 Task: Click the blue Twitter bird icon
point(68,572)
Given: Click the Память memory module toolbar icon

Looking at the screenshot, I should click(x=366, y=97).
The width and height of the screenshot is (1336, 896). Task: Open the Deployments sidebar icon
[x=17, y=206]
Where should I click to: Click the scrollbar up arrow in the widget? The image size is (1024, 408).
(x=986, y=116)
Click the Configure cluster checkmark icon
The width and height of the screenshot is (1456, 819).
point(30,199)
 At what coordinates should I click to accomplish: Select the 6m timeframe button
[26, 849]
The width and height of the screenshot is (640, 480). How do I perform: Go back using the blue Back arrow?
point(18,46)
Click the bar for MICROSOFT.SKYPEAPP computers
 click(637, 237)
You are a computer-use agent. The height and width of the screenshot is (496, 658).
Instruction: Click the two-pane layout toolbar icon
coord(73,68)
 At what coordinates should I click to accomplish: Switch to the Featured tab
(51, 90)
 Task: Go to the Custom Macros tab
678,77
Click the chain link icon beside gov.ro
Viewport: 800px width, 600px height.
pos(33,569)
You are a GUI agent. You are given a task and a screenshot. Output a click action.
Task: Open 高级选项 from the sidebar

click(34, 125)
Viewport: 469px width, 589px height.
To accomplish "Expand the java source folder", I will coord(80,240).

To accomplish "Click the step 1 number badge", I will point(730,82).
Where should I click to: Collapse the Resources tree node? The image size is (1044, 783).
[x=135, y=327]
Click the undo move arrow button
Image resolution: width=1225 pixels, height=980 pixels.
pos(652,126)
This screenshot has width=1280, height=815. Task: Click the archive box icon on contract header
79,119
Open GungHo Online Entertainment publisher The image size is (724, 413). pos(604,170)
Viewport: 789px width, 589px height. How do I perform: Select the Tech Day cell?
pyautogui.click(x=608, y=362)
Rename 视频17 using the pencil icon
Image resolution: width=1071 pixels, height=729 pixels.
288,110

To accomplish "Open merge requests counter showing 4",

### GIVEN REQUEST
Duplicate the records above exactly as they appear, everything from the line containing "The width and height of the screenshot is (1336, 896)." down to the line containing "coord(73,68)", with both of those lines included.

### COMPLETE ANSWER
The width and height of the screenshot is (1336, 896). Task: Open the Deployments sidebar icon
[x=17, y=206]
Where should I click to: Click the scrollbar up arrow in the widget? The image size is (1024, 408).
(x=986, y=116)
Click the Configure cluster checkmark icon
The width and height of the screenshot is (1456, 819).
point(30,199)
 At what coordinates should I click to accomplish: Select the 6m timeframe button
[26, 849]
The width and height of the screenshot is (640, 480). How do I perform: Go back using the blue Back arrow?
point(18,46)
Click the bar for MICROSOFT.SKYPEAPP computers
 click(637, 237)
You are a computer-use agent. The height and width of the screenshot is (496, 658).
Instruction: Click the two-pane layout toolbar icon
coord(73,68)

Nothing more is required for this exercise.